ECG findings (classic 4-stage evolution):
| Stage | Timing | ECG Finding |
|---|
| Stage 1 | Days 1-2 | Diffuse ST elevation (saddle-shaped/concave upward) in nearly all leads except aVR and V1; PR depression in most leads (PR elevation in aVR) |
| Stage 2 | Days 3-7 | ST returns to baseline; PR depression persists |
| Stage 3 | Weeks 1-3 | Diffuse T-wave inversions (after ST has normalized, unlike MI where inversion occurs while ST is still elevated) |
| Stage 4 | Weeks-months | ECG normalizes |
Key distinguishing features from STEMI:
- ST elevation in pericarditis is diffuse (not localized to one territory) and concave upward ("saddle-shaped")

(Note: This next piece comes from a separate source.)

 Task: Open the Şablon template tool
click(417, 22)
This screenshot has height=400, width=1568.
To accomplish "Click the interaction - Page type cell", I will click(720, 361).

- PR segment depression - unique to pericarditis (reflects atrial inflammation), most obvious in lead II
- No reciprocal ST depression (except in aVR and V1)
- No pathological Q waves
- Spodick's sign: Downsloping TP segment in early stages (present in ~80% of cases)
Quick Reference Summary
| # | Condition | Hallmark ECG Feature |
|---|
| 1 | STEMI | Localized convex ST elevation + Q waves |
| 2 | NSTEMI/UA | ST depression, T-wave inversions, no Q waves |
| 3 | Atrial Fibrillation | No P waves, irregularly irregular RR |
| 4 | Atrial Flutter | Sawtooth F waves ~300 bpm, 2:1 block |
| 5 | Complete Heart Block | AV dissociation, slow escape rhythm |
| 6 | VT / VF | Wide QRS tachycardia / chaotic deflections |
| 7 | WPW Syndrome | Short PR + delta wave + wide QRS |
| 8 | Long QT Syndrome | QTc >450/460 ms + torsades de pointes |
| 9 | Brugada Syndrome | Coved ST elevation in V1-V2 (Type 1) |
| 10 | Acute Pericarditis | Diffuse concave ST elevation + PR depression |
Sources: Braunwald's Heart Disease 2-Vol Set (Cardiovascular Medicine); Harrison's Principles of Internal Medicine 22E (2025); Tintinalli's Emergency Medicine, Comprehensive Study; Fuster and Hurst's The Heart, 15th Edition; Goldman-Cecil Medicine International Edition; Symptom to Diagnosis, 4th Edition; Ganong's Review of Medical Physiology, 26th Edition.